Linux remembers cpu_cachinfo::num_leaves per CPU, but x86 initializes all
CPUs from the same global "num_cache_leaves".
This is erroneous on systems such as Meteor Lake, where each CPU has a
distinct num_leaves value. Delete the global "num_cache_leaves" and
initialize num_leaves on each CPU.
Reviewed-by: Andreas Herrmann <aherrmann@suse.de>
Reviewed-by: Len Brown <len.brown@intel.com>
Reviewed-by: Nikolay Borisov <nik.borisov@suse.com>
Tested-by: Andreas Herrmann <aherrmann@suse.de>
Signed-off-by: Ricardo Neri <ricardo.neri-calderon@linux.intel.com>
---
Cc: Andreas Herrmann <aherrmann@suse.com>
Cc: Catalin Marinas <catalin.marinas@arm.com>
Cc: Chen Yu <yu.c.chen@intel.com>
Cc: Huang Ying <ying.huang@intel.com>
Cc: Len Brown <len.brown@intel.com>
Cc: Nikolay Borisov <nik.borisov@suse.com>
Cc: Radu Rendec <rrendec@redhat.com>
Cc: Pierre Gondois <Pierre.Gondois@arm.com>
Cc: Pu Wen <puwen@hygon.cn>
Cc: "Rafael J. Wysocki" <rafael.j.wysocki@intel.com>
Cc: Sudeep Holla <sudeep.holla@arm.com>
Cc: Srinivas Pandruvada <srinivas.pandruvada@linux.intel.com>
Cc: Will Deacon <will@kernel.org>
Cc: Zhang Rui <rui.zhang@intel.com>
Cc: linux-arm-kernel@lists.infradead.org
Cc: stable@vger.kernel.org # 6.3+
---
After this change, all CPUs will traverse CPUID leaf 0x4 when booted for
the first time. On systems with symmetric cache topologies this is
useless work.
Creating a list of processor models that have asymmetric cache topologies
was considered. The burden of maintaining such list would outweigh the
performance benefit of skipping this extra step.
---
Changes since v5:
* Reordered the arguments of set_num_cache_leaves() for readability.
(Nikolay)
* Added Reviewed-by tag from Nikolay and Andreas. Thanks!

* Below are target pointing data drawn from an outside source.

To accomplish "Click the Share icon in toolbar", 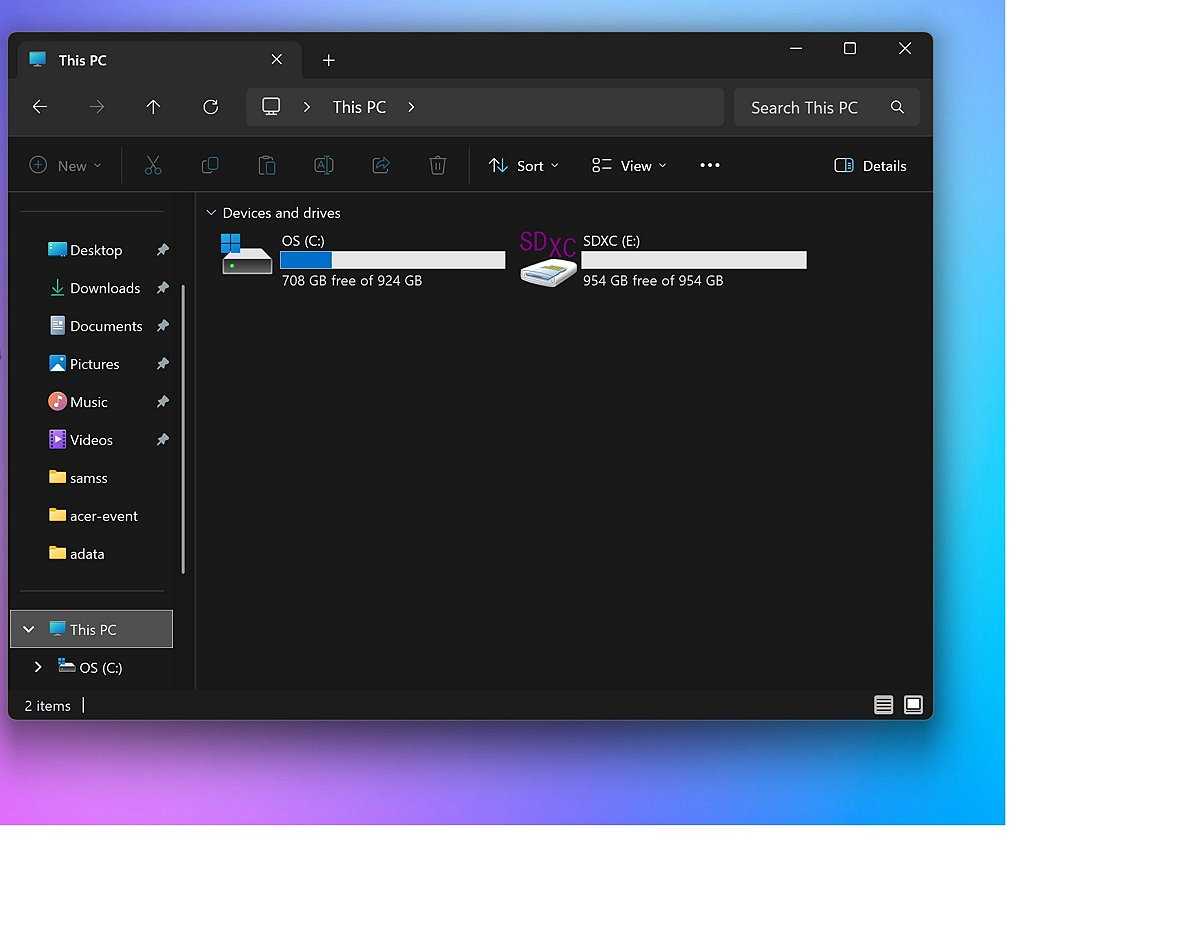I will tap(381, 166).
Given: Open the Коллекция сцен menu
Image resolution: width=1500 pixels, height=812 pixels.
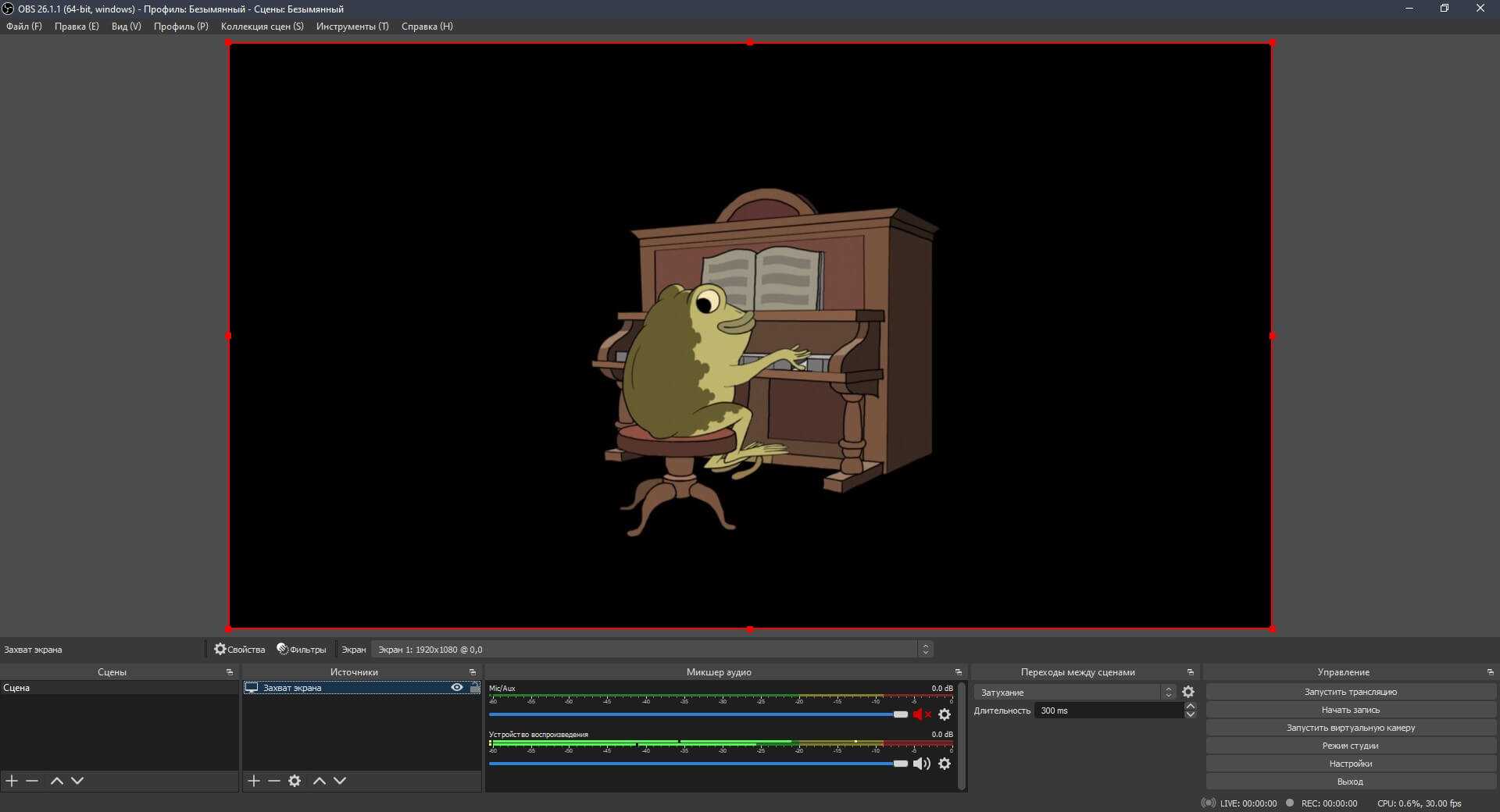Looking at the screenshot, I should [x=262, y=27].
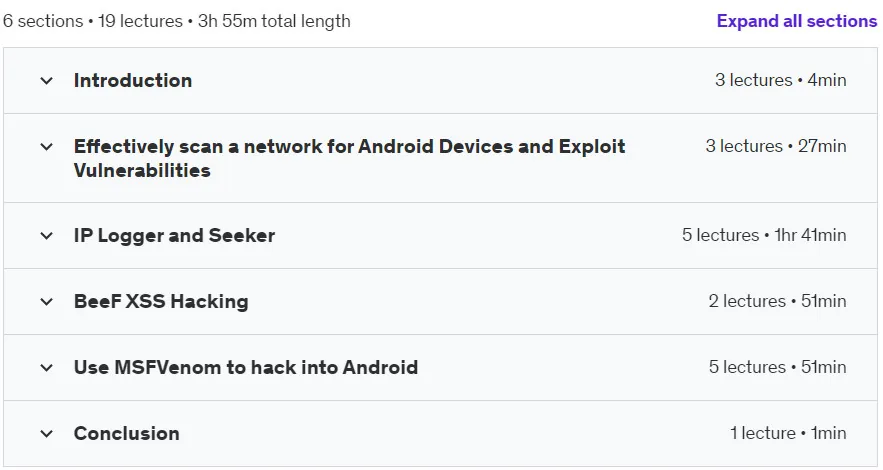
Task: Open Effectively scan a network for Android Devices title
Action: [349, 158]
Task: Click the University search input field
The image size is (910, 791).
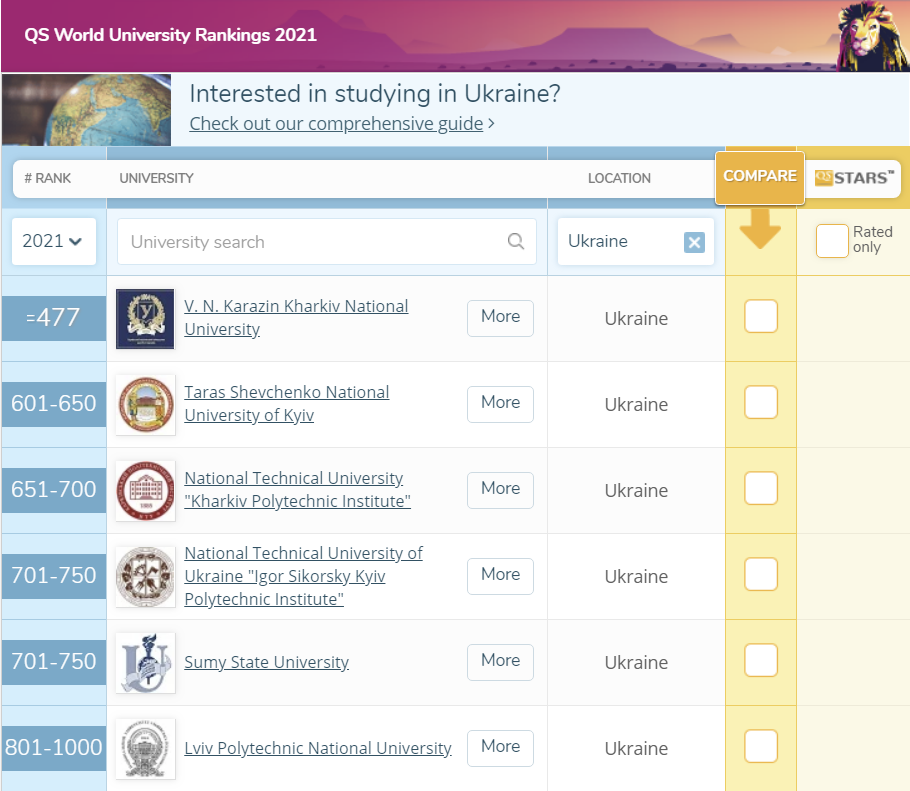Action: pyautogui.click(x=310, y=242)
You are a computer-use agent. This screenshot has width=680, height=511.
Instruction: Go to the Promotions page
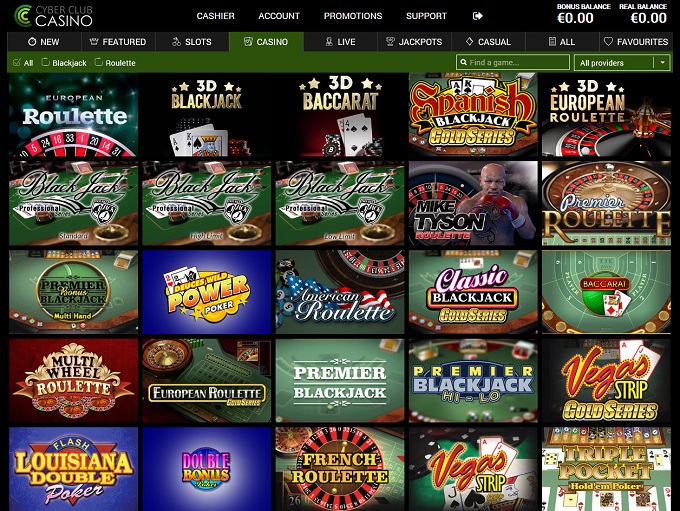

* Added Tested-by tag from Andreas. Thanks!
Changes since v4:
* None
Changes since v3:
* Rebased on v6.7-rc5.
Changes since v2:
* None
Changes since v1:
* Do not make num_cache_leaves a per-CPU variable. Instead, reuse the
existing per-CPU ci_cpu_cacheinfo variable. (Dave Hansen)
---
arch/x86/kernel/cpu/cacheinfo.c | 44 +++++++++++++++++++--------------
1 file changed, 26 insertions(+), 18 deletions(-)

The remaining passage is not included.